2023年10月4日にMaterials Research Societyと共催で開催したウェビナー「History towards Universal Neural Network Potential for Material Discovery」のオンデマンド版が配信されました。
The rapid advancements of Artificial Intelligence technology have brought about revolutionary changes in materials discovery.
Neural Network Potential (NNP) describes molecular dynamics force field using a neural network, and many physical properties can be simulated using this single neural network. The webinar reviews the history of NNP research to understand how dataset & neural network architecture are improved.
We also describe the effort to develop a universal neural network and introduce the “PreFerred Potential (PFP)” implemented in Matlantis.
Who should attend
- Computational scientists who are facing limitations of their current calculation/simulation approach
- Researchers who are interested in learning game-changing atomistic simulation method
- Anyone who is interested in knowing about what’s happening at the forefront of materials informatics
Preferred Networks, Inc.
Kosuke Nakago is an Engineer at Preferred Networks, Inc. He received his master degree in theoretical physics from the University of Tokyo in 2014. He worked on deep learning research & development at Preferred Networks, Inc. and developed chainer-chemistry, A Library for Deep Learning in Biology and Chemistry. He is also supporting users to utilize Matlantis for their innovative material discovery at Preferred Computational Chemistry, Inc. His research interest includes deep learning as well as its application to materials science. He also participates data science competition and he is Kaggle competition master and notebooks grandmaster.
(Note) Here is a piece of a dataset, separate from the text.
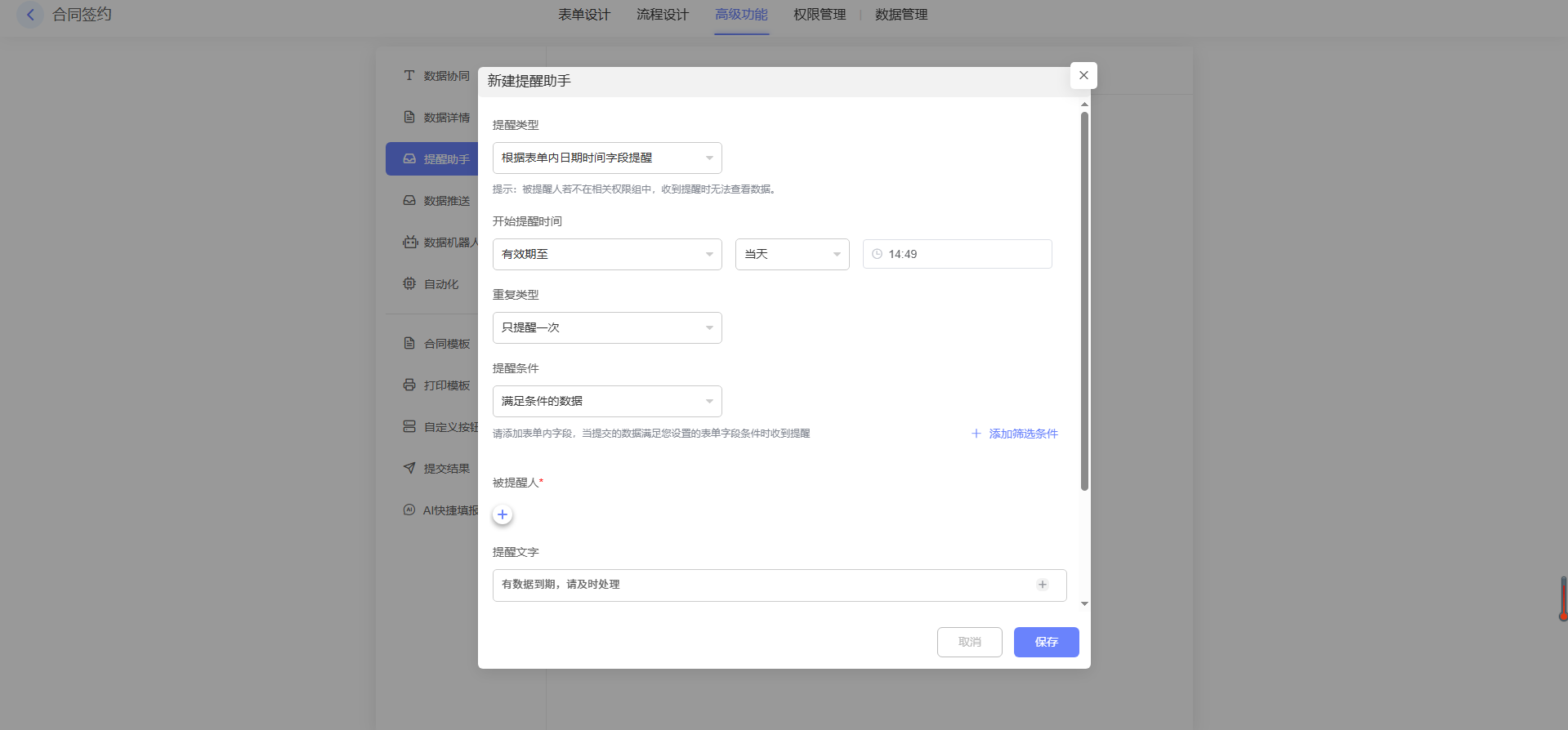
Task: Expand the 有效期至 field dropdown
Action: pos(607,254)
Preferred Computational Chemistry Inc.
Taku Watanabe, PhD. is a Lead Researcher at Preferred Computational Chemistry Inc. He earned his Ph.D. in Materials Science and Engineering from the University of Florida and did postdoctoral research in Chemical Engineering at Georgia Institute of Technology. In 2012, he joined Samsung R&D Institute Japan and dedicated his career for all-solid-state battery research for nearly eight years. His current research interest extends to battery materials, nanoporous solids, surface science, and the application of machine learning technology to computational chemistry in general.